_The tasks_.
[A] Retype a passage from the newsletter excerpt on defiant humanism, starting with "I heard the" and going on through "should we live?".
[B] Answer these questions using the newsletter excerpt on defiant humanism:
(i) At which association's conference did the writer hear Linda Tuhiwai Smith speak?
(ii) What was the title of David Brooks's talk at the Aspen Ideas Festival?
(iii) What is the title of the writer's new biography of Harriet Tubman?
[C] Proceed with the newsletter excerpt on defiant humanism, picking up after its last sentence.

_Source extract_.
# # # #

I heard the Indigenous studies theorist Linda Tuhiwai Smith, author of the classic text, Decolonizing Methodologies, say something along these lines at a NAISA (Native American and Indigenous Studies Association) conference several years ago. She mentioned that when it comes to resisting the damages of colonization and sustaining life in creative ways, Indigenous people have been at it for 500 years and will be at it 500 years from now. In other words, this is a long game we’re all playing. (The stability of our climate and state of the earth hundreds of years in the future is a question that weighs on this point but does not necessarily foreclose it.) If we understand the present moment to be just one notch on the wheel of deep time, how should we live?
I worry about what any of us can do to prepare for and cushion major political and environmental changes, especially regarding the state of American democracy, and I’m appreciative that I have you to talk with about these disturbing thoughts. I keep coming back to notions (explored in my previous newsletter) of local relationships and social investments. I was struck, recently, by a comment the New York Times columnist David Brooks made in his talk, "The Root Causes of Populism" at the Aspen Ideas Festival. He said the term “defiant humanism” had sprung to mind as he considered how we can react as American society and global society turn meaner, less trusting, and more autocratic. I think Harriet Tubman, the subject of my new biography, Night Flyer, displays this kind of caring grit. (And thanks so much, to those of you who have checked out a copy from the library, purchased a copy, and/or shared your reactions with me!)
Engagement with people where we are in real places, and in real time, can reinforce this stance of “defiant humanism,” reminding us that other people can be and often are good, that societies have rebounded even after the worst setbacks to safety and civility, and that we are not alone in our struggle to hold onto these truths.

# # # #

_Data extract_.
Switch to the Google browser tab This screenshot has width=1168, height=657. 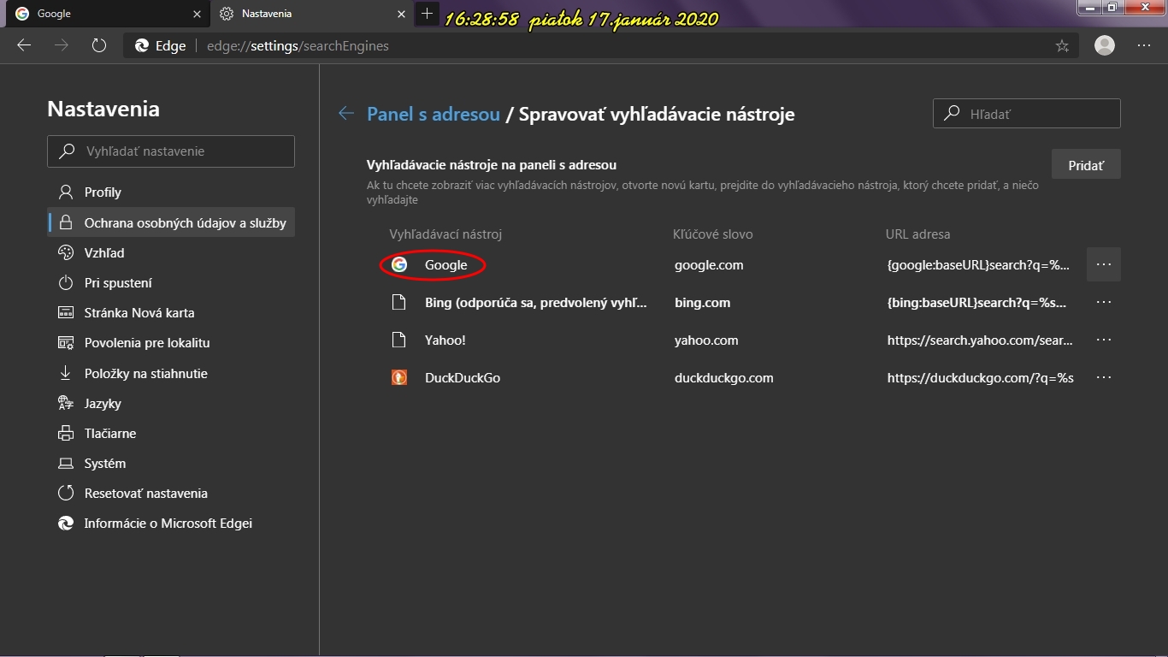(x=103, y=14)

# # # #

_The answers_.
[A]
I heard the Indigenous studies theorist Linda Tuhiwai Smith, author of the classic text, Decolonizing Methodologies, say something along these lines at a NAISA (Native American and Indigenous Studies Association) conference several years ago. She mentioned that when it comes to resisting the damages of colonization and sustaining life in creative ways, Indigenous people have been at it for 500 years and will be at it 500 years from now. In other words, this is a long game we’re all playing. (The stability of our climate and state of the earth hundreds of years in the future is a question that weighs on this point but does not necessarily foreclose it.) If we understand the present moment to be just one notch on the wheel of deep time, how should we live?

[B]
(i) NAISA, the Native American and Indigenous Studies Association
(ii) "The Root Causes of Populism"
(iii) Night Flyer

[C]
In late spring, I spent the bulk of two weeks in Europe with students and scholars of art history in Rome, with writers and publishers in London, and with public history practitioners and community/culture organizers in Amsterdam. I felt recharged by these interactions that reflected a persistence of faith in humanity despite extreme polarization, ongoing wars, and recent turns toward ultra-right governments in both Italy and The Netherlands (and now France). While traveling, I found that arts and craft, large and small, “high” and “low,” reignited and reinforced this faith in humanity. Sculptures, gardens, street art, and culinary craft affirmed the vibrancy of life and strength of human ties.
A sculpture of Diana rendered as a fertility goddess in Rome’s Capitol Museum reminded me of the long-held, cross-cultural belief in the power of birth, kinship with animals, and maternal ferocity. A heart-shaped pizza crust formed by a cook in an Amsterdam café reminded me that food can feed the soul. The palimpsest-like gravestones of the Afro-Ojibwe sculptor Edmonia Lewis (who left the US and joined a women’s arts community in Rome in the 1860s) reminded me of how people can craft communal lives.
(A shout-out and thank you to Valentina Zanca of Profile Books who guided me to St. Mary’s Cemetery in a sudden rain-turned-hail storm and spotted Lewis’s grave hidden in the high grass after our two hours of looking. When we finally stood beside the grave, the sun came out.)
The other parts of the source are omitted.